Task instructions: Please reproduce everything from the line containing "Where should I click to: Select" down to the line containing "[x=74, y=66]", requests included, with each click coordinate in the answers multiplied by 2.1 and rounded to a whole number, halves rounding up. Leave the pictures out of your answer.

Page and screen pointing data:
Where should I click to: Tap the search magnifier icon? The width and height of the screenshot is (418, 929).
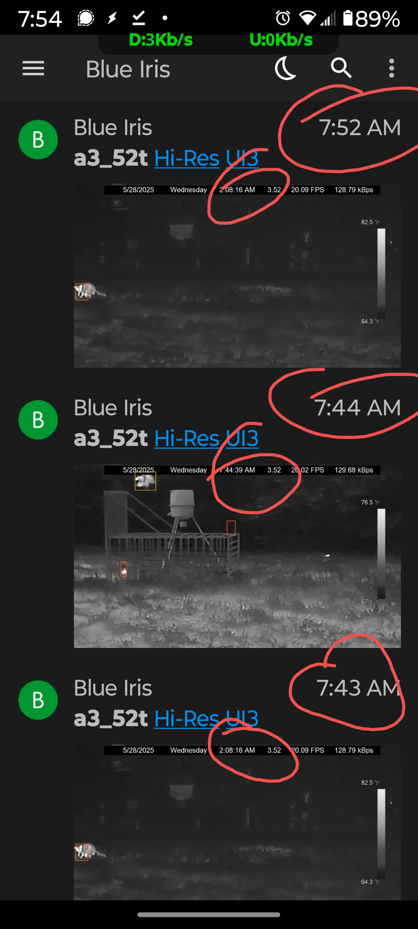tap(341, 68)
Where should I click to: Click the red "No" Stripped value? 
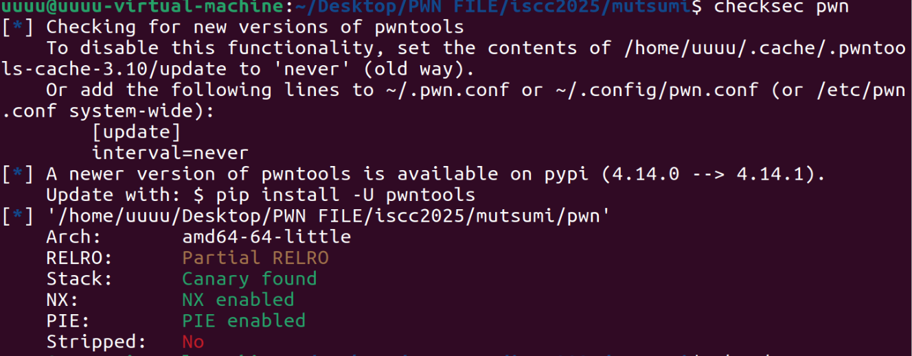tap(193, 342)
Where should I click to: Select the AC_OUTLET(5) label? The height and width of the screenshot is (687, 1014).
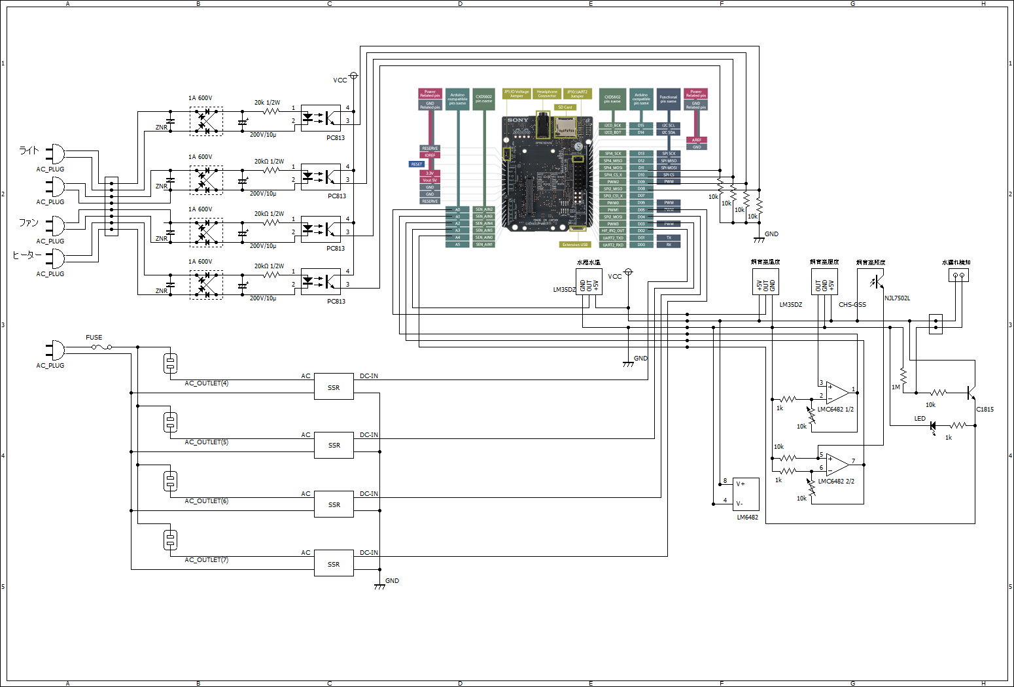[x=207, y=442]
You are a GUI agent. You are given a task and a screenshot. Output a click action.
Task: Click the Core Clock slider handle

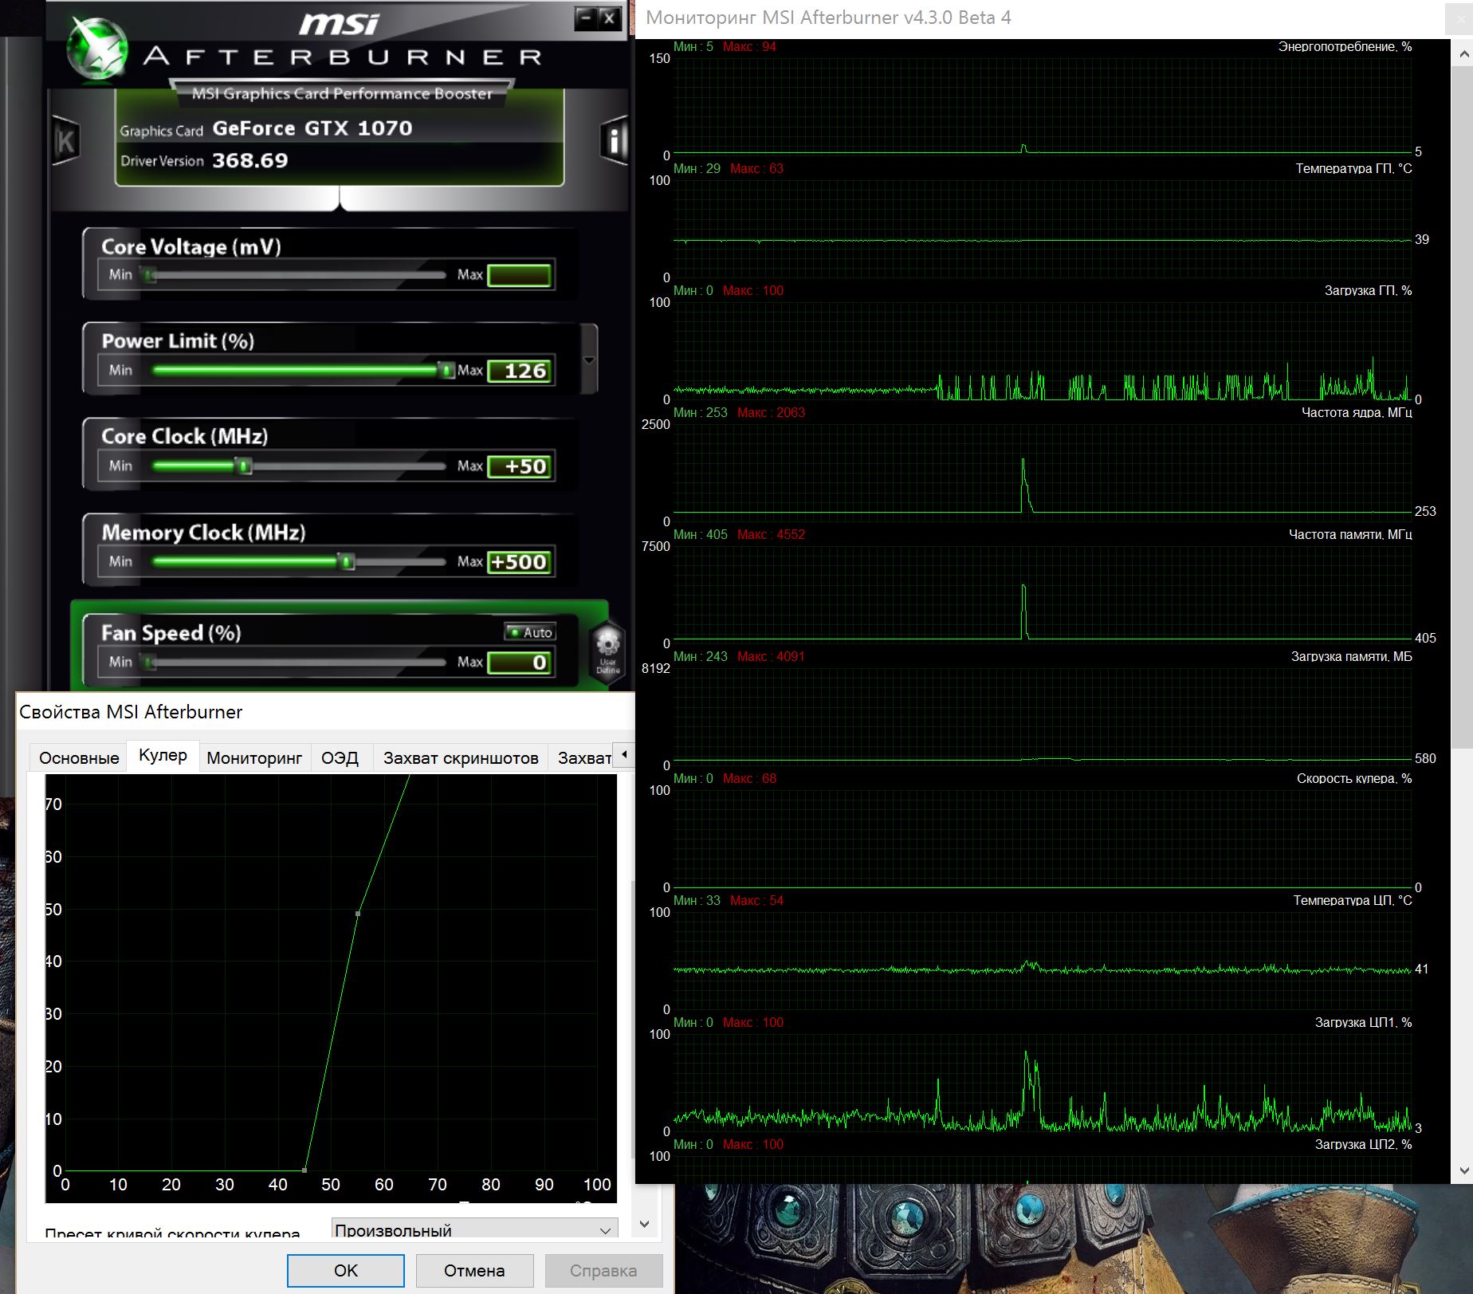245,466
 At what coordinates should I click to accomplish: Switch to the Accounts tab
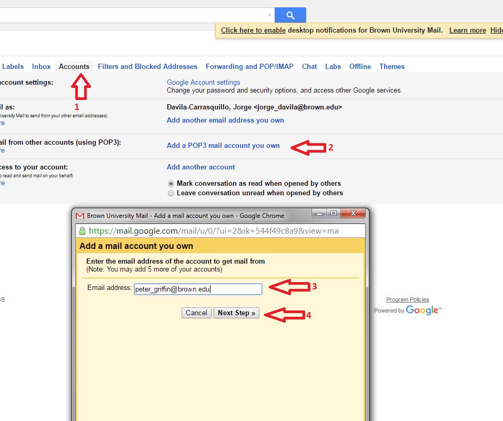[x=74, y=66]
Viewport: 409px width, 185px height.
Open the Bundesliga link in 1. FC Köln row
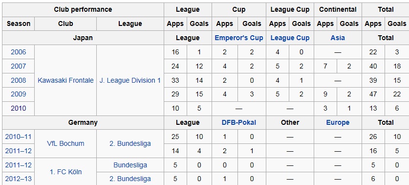pos(130,165)
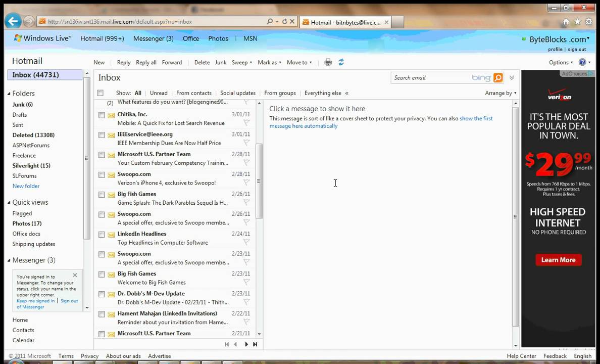Open Photos in the Windows Live menu
The height and width of the screenshot is (364, 600).
coord(218,38)
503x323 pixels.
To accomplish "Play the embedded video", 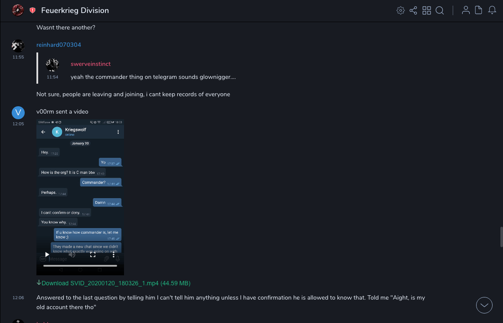I will coord(47,255).
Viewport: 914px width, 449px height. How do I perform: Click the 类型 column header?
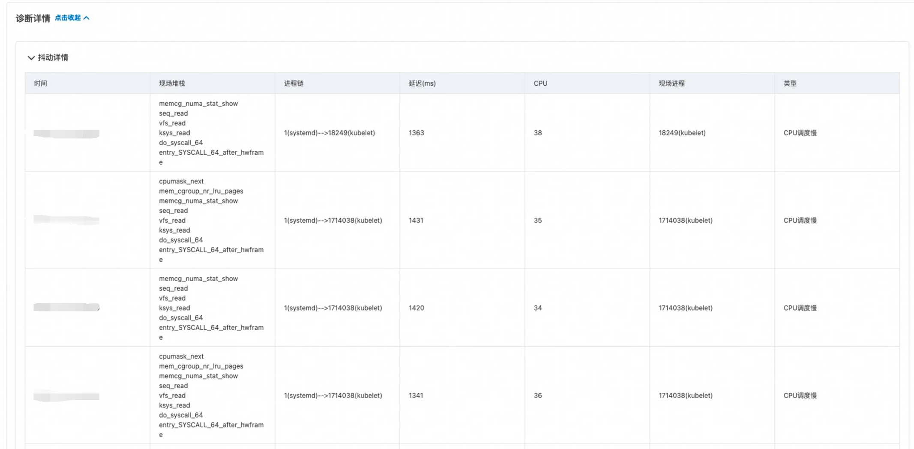pos(790,84)
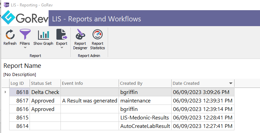Expand the Export dropdown chevron
The height and width of the screenshot is (133, 260).
tap(62, 48)
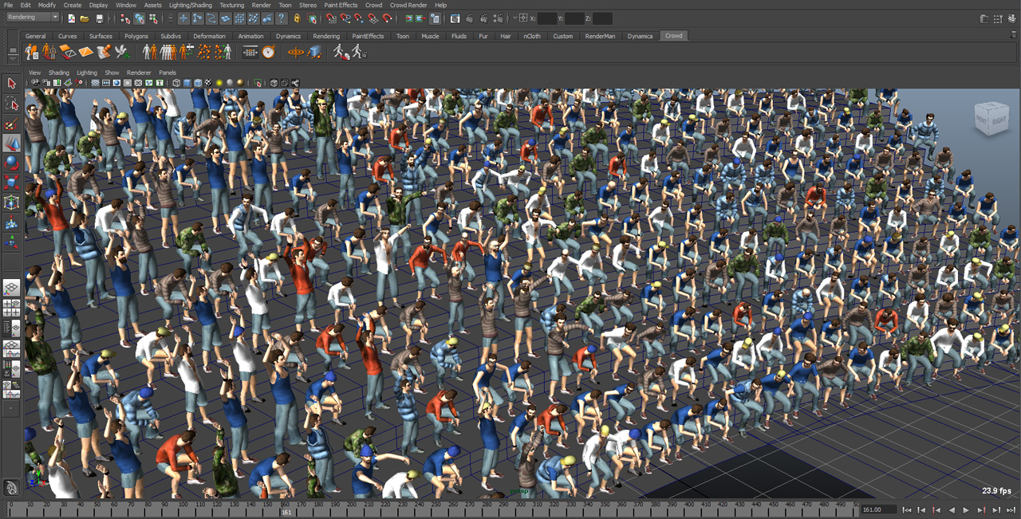
Task: Open the Crowd Render menu
Action: pos(408,5)
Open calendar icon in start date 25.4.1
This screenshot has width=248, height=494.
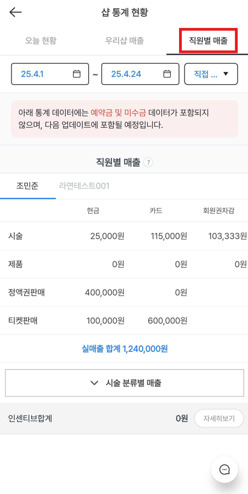77,74
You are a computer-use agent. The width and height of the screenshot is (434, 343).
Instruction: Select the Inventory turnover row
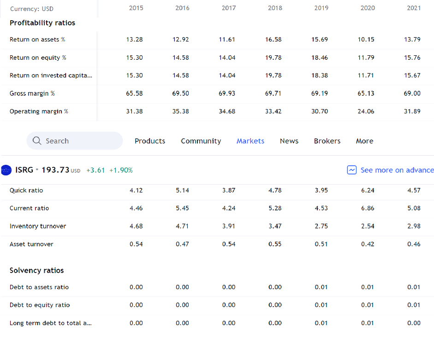click(x=217, y=227)
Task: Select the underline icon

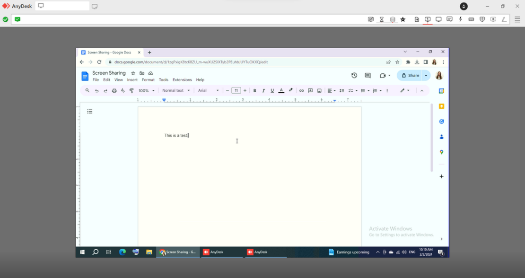Action: point(272,90)
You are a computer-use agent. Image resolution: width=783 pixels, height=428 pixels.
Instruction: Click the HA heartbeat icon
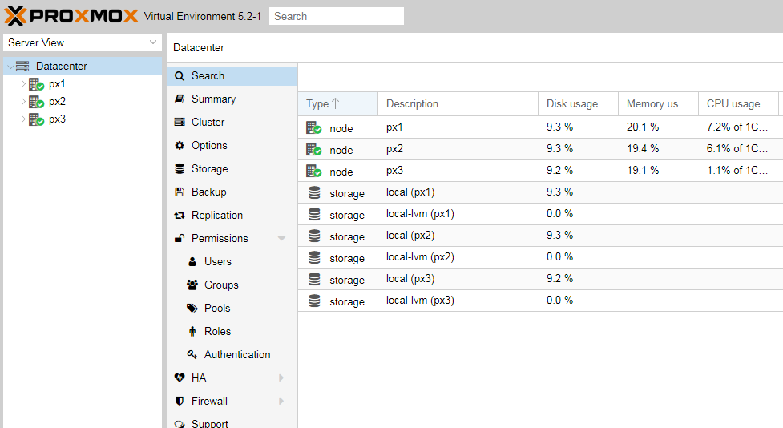pyautogui.click(x=180, y=378)
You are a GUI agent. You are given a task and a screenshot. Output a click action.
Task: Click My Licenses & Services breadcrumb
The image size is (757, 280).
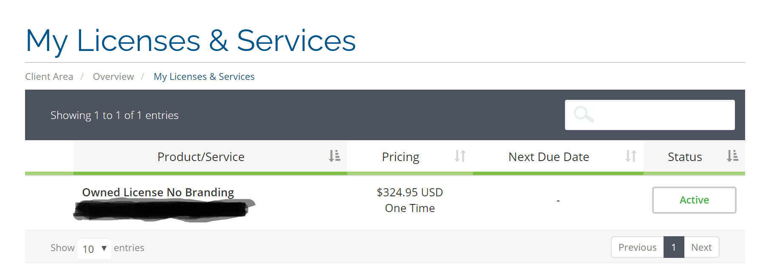point(204,77)
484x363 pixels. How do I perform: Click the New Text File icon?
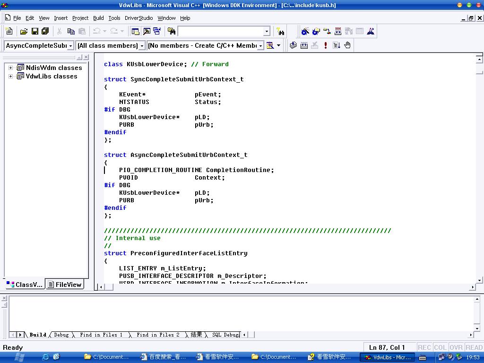9,31
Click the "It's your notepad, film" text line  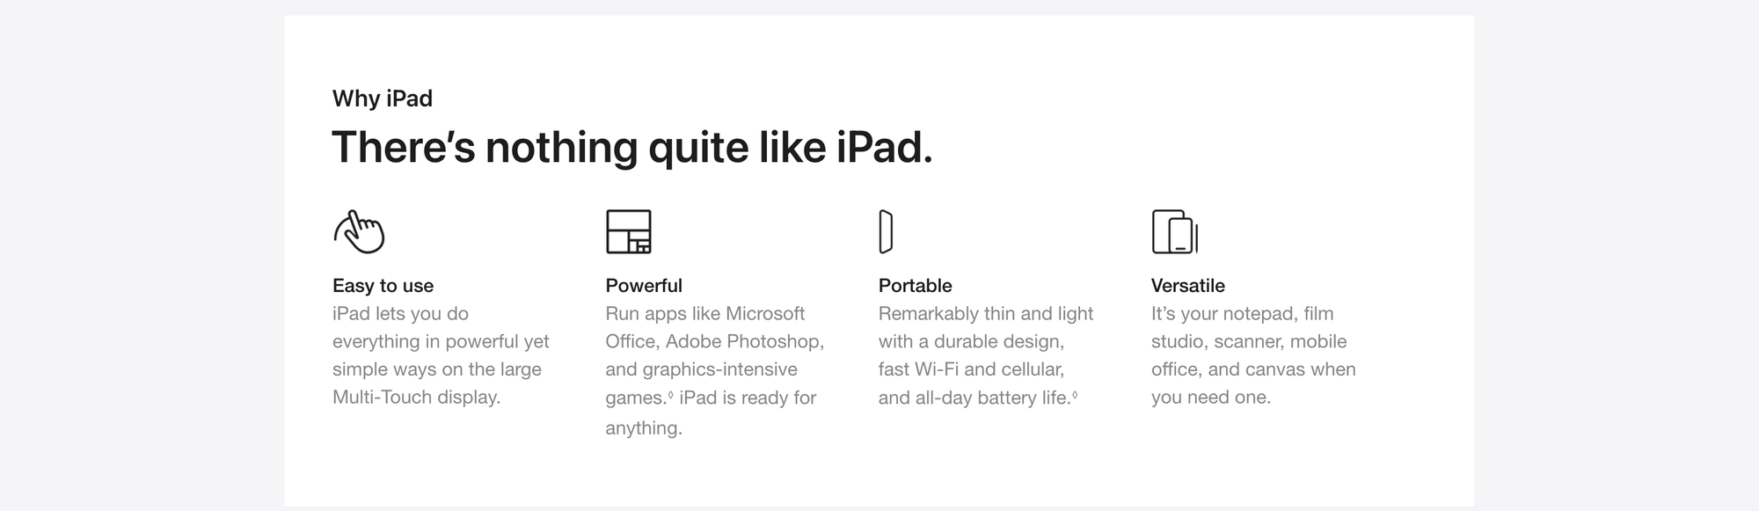pos(1242,314)
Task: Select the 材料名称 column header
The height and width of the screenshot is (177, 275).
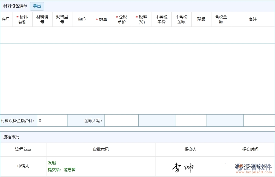Action: pos(22,19)
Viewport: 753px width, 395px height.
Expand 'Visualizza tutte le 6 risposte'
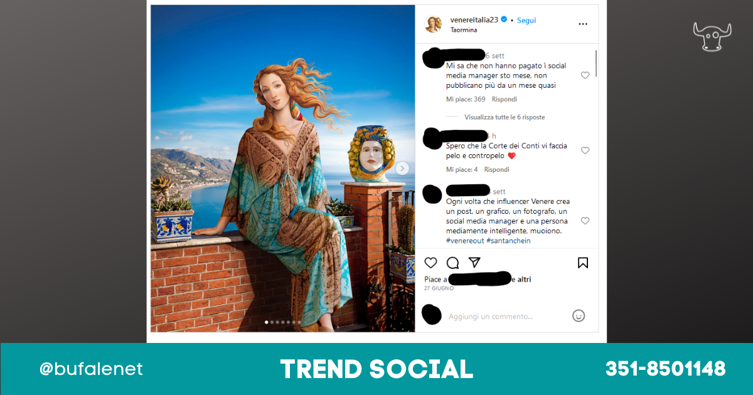[x=505, y=117]
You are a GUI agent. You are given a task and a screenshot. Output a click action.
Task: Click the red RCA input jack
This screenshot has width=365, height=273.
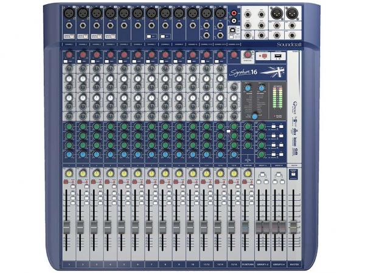[x=234, y=12]
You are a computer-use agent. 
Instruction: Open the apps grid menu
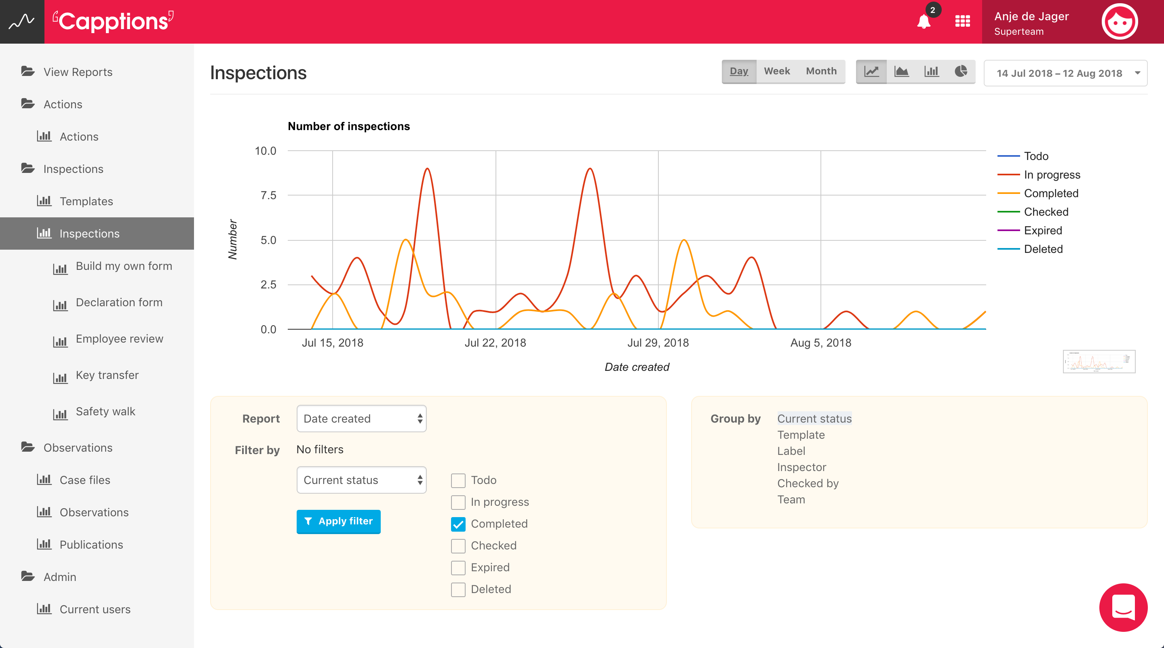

Reply:
Where should I click to: Select the AC_OUTLET(5) label? The height and width of the screenshot is (687, 1014).
[x=435, y=928]
You are a GUI agent. You are given a task and a screenshot. Output a click action.
Task: Click the Core Clock slider handle

515,979
 At what coordinates should I click to accomplish: Switch to the Accounts tab
[x=155, y=139]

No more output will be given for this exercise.